«Dice Jesús a sus apóstoles», Jesús va a dirigirse a los Doce. Les va a enseñar cómo realizar su misión apostólica de evangelización. Pero también son unas palabras para todos los bautizados, porque todos hemos recibido por el Bautismo la misión de profetas, es decir, tenemos la capacidad y el don de hablar en nombre de Jesús. Y ¿qué tenemos que decir? ¿A qué nos impulsa el Espíritu Santo a hablar? (Mt 10, 7-13)
«Id y proclamar que el reino de los cielos está cerca». No es más ni menos que lo mismo que predicaba Jesús. Mateo cuando nos presenta a Jesús predicando, después de su retirada al desierto, nos dice: «comenzó Jesús a predicar y decir: «Convertíos, porque el Reino de los cielos está cerca» (4, 17). Jesús predicaba el reino y nosotros no tenemos otro mensaje. Por eso tenemos que estar muy unidos a Jesús, conocerlo íntimamente como hicieron sus discípulos y apóstoles, porque sólo podemos decir lo que Él decía, lo que Él nos enseñó. Sabiendo además que Jesús nos dice nada por sí mismo, como nos dirá san Juan, sino que sólo habla lo que el Padre le ha mandado; lo que Él ha visto en lo alto. El reino de los cielos es Cristo, pero Él nos remite al Padre. Cuando predicamos transmitimos lo que Cristo nos ha enseñado del Padre, hablamos misterios divinos, escondidos, pero que hemos oído de los labios de Jesús de Nazaret, el Ungido por el Espíritu Santo y testimoniado como Hijo predilecto del Padre.
Pero no basta con saber el contenido de nuestra predicación hay que imitar el modo en que Jesús lo hace. Porque el mensaje que transmitimos no va desligado de nuestra propia persona. El reino de los cielos que está cerca no es conjunto de verdades intelectuales, sino que siendo verdades transforman toda nuestra existencia haciendo de nosotros miembros de ese reino. Predican nuestras palabras pero son eficaces en la medida que son dichas por un corazón, un cuerpo y un alma traspasados pro la gracia de ese reino.

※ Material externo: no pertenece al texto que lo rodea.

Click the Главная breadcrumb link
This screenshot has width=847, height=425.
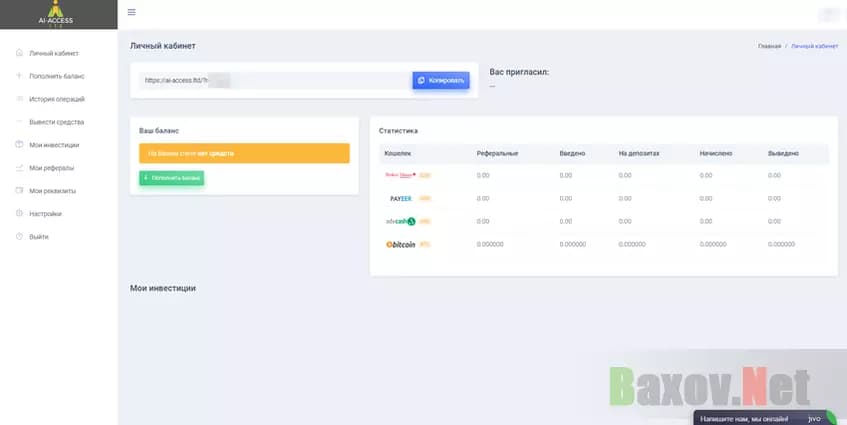click(x=769, y=47)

Y lo primero que tenemos que saber es que no predicamos por nuestro gusto o querer propio, ni siquiera por ser bautizados, sino que predicamos en obediencia a un mandato del Señor: «Id y proclamad». No es un mandato que ejecutamos por obligación, sino que por ser un mandato nos da la seguridad de que lo que hacemos tendrá su eficacia en Cristo. «¡Ay de mí, si no predicara!» dice san Pablo. No por el agobio, como entenderíamos nosotros, ante una orden recibida, sino por la maravillosa confianza en Jesús, de que todo lo que nos manda será realizado por su gracia. «Sin mí no podéis hacer nada». Si Él nos lo manda, entonces será posible que se realice. Ahí está nuestra seguridad, en que lo que hacemos está respaldado por una voluntad del Señor. (Existe una orden religiosa española que funda todo su carisma en el vivir ese «Id», la de los misioneros identes).

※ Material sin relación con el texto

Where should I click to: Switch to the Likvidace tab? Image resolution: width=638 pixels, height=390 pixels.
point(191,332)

Nos dice Jesús cuáles son los signos de la presencia del reino, que sigue estando en imperativo: curad, resucitad, limpiad, echad. Y el apóstol lo hará en virtud del poder recibido. Y nos queda ya los consejos prácticos, el modo de ir y proclamar: gratuidad, sin seguridad en el dinero, sin previsión de dificultades, sin defensa alguna. Sólo una cosa: la paz. La paz de saber que sólo realizamos una misión en el nombre de Jesús, nuestro Único Señor, quien ha recibido del Padre todo el poder y nos lo ha transmitido a través de la Iglesia.